▸ **ABOUT THIS TASK**
Your copy begins at the line with "Task: Expand the" and runs through the end of the data below. Set down only those lines exactly, without pictures.

*** Opening of TASK INPUT ***

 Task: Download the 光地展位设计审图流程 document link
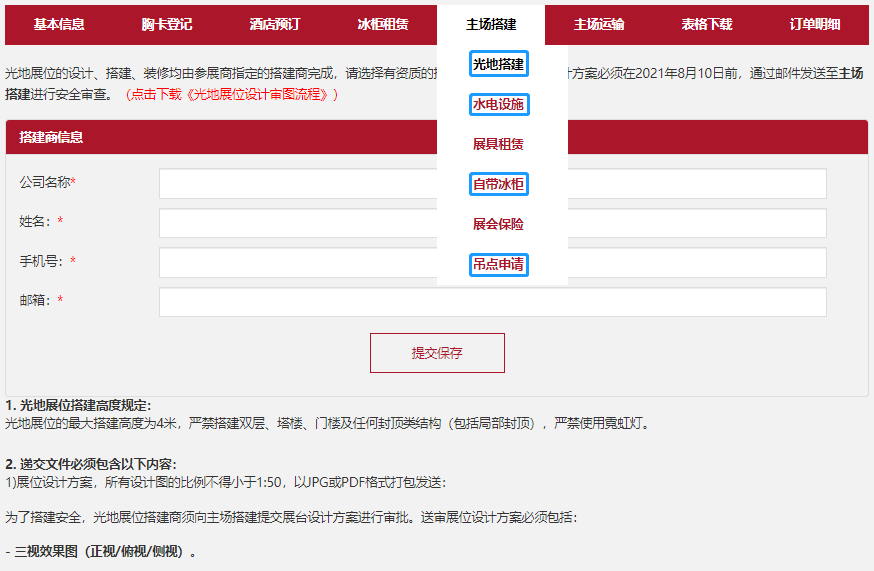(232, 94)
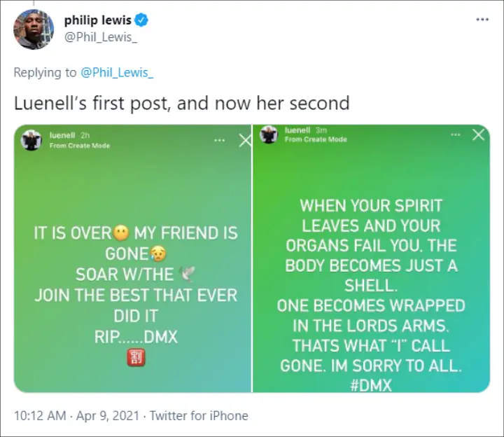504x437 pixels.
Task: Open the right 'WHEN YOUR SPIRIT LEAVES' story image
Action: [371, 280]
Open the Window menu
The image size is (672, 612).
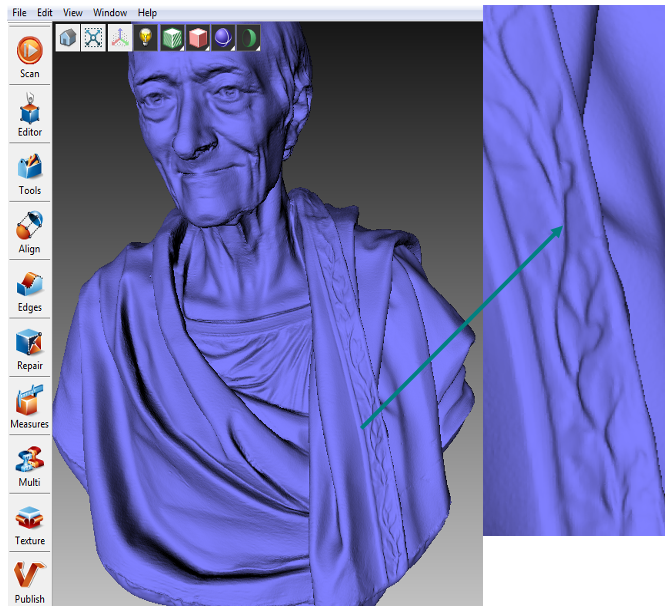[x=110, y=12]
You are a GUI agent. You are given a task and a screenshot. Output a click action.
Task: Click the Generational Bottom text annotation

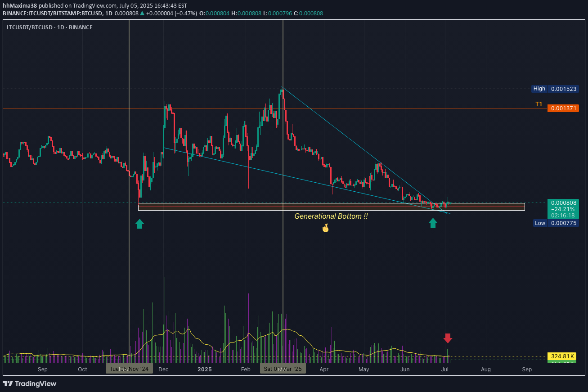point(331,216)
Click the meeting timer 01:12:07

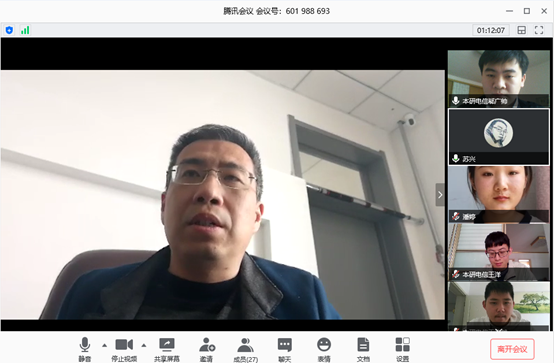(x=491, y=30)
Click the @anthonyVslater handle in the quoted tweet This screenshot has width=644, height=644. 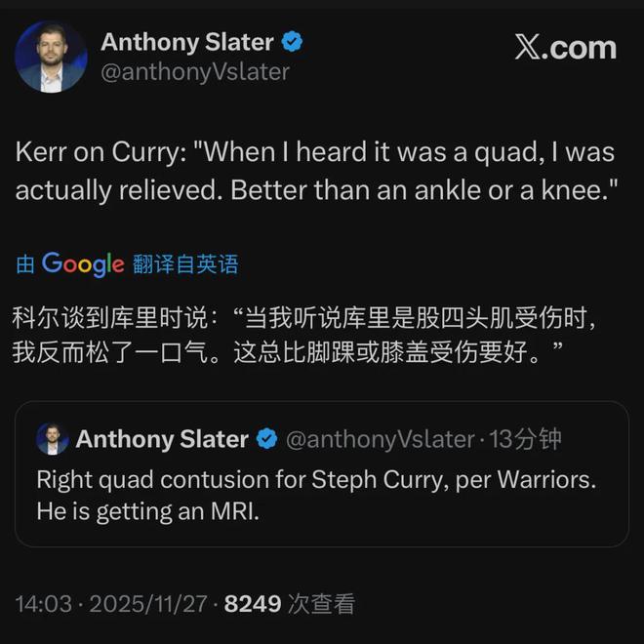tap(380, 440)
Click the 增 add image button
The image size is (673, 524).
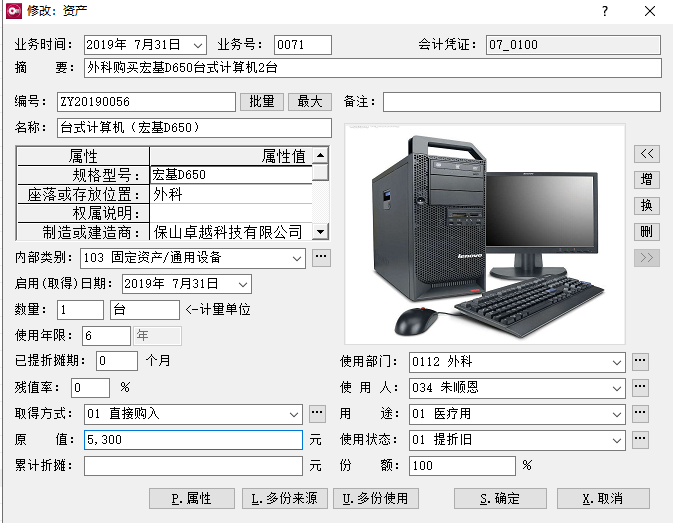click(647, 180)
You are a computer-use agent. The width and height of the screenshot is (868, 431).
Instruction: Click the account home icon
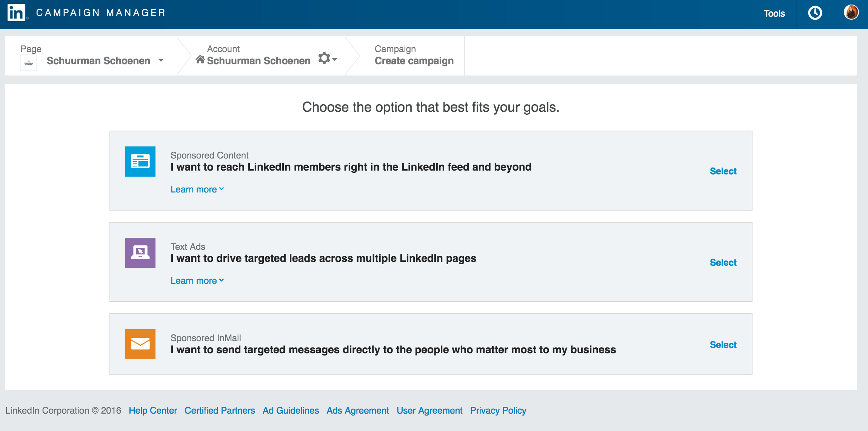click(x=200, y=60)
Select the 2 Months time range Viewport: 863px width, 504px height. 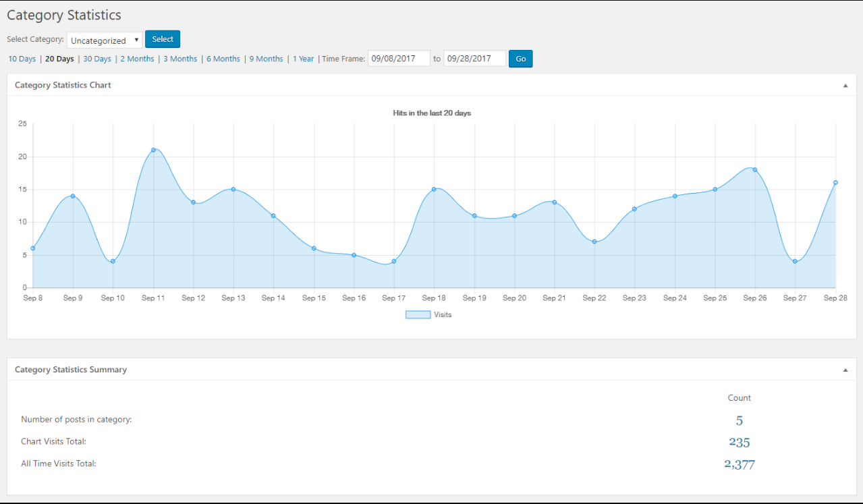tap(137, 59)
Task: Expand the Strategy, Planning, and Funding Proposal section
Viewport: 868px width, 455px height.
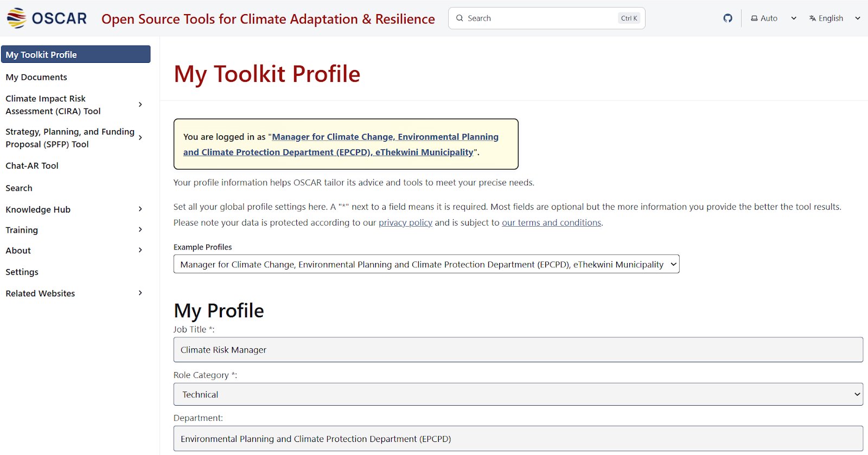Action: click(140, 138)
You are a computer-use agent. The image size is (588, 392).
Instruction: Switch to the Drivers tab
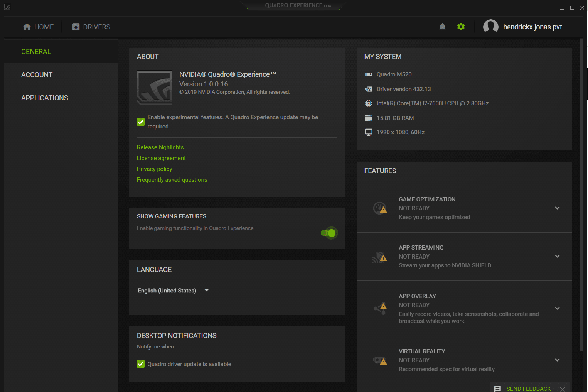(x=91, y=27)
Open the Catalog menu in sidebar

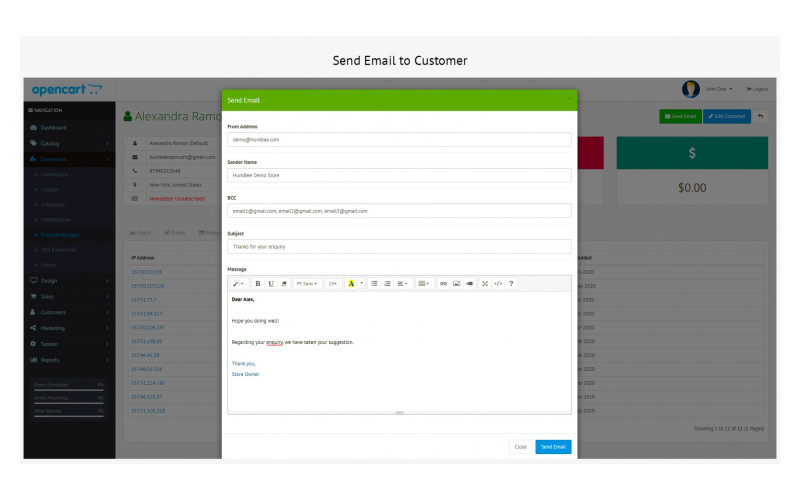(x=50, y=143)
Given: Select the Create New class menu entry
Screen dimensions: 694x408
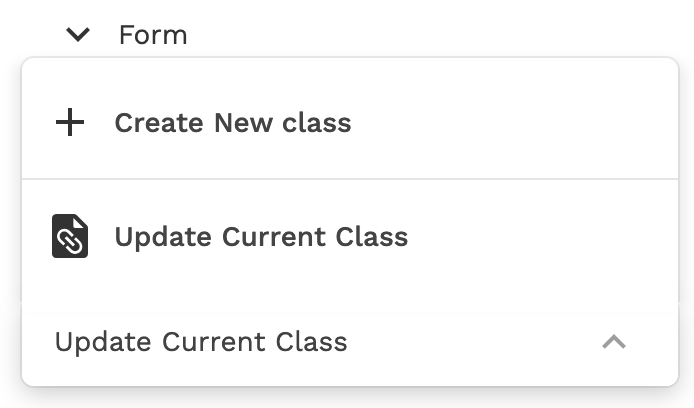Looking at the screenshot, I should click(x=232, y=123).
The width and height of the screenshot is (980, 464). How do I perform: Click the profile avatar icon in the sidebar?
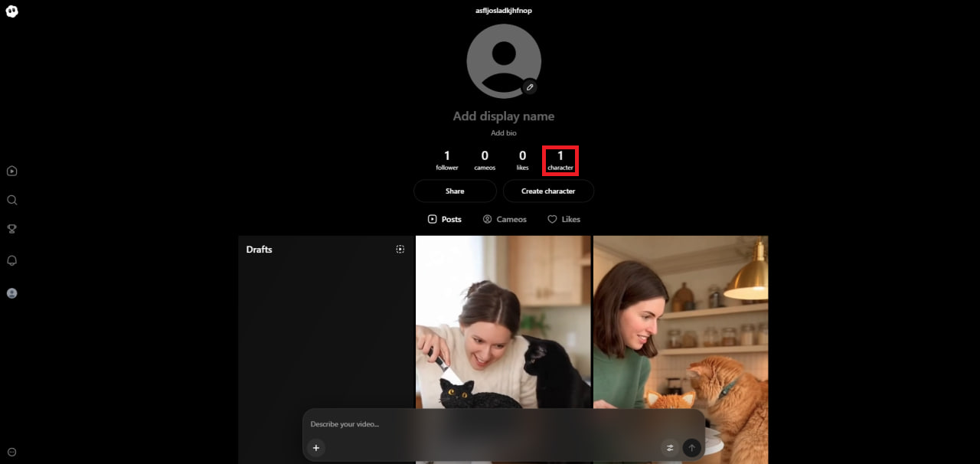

*** Close of TASK INPUT ***

▸ **WRITTEN SOLUTION**
Task: Expand the Strategy, Planning, and Funding Proposal section
Viewport: 868px width, 455px height.
Action: click(140, 138)
You are a computer-use agent. The image size is (588, 392).
Instruction: Switch to the Drivers tab
(x=91, y=27)
Open the Catalog menu in sidebar

(x=50, y=143)
Given: Select the Create New class menu entry
Screen dimensions: 694x408
Looking at the screenshot, I should click(x=232, y=123).
The width and height of the screenshot is (980, 464). How do I perform: Click the profile avatar icon in the sidebar?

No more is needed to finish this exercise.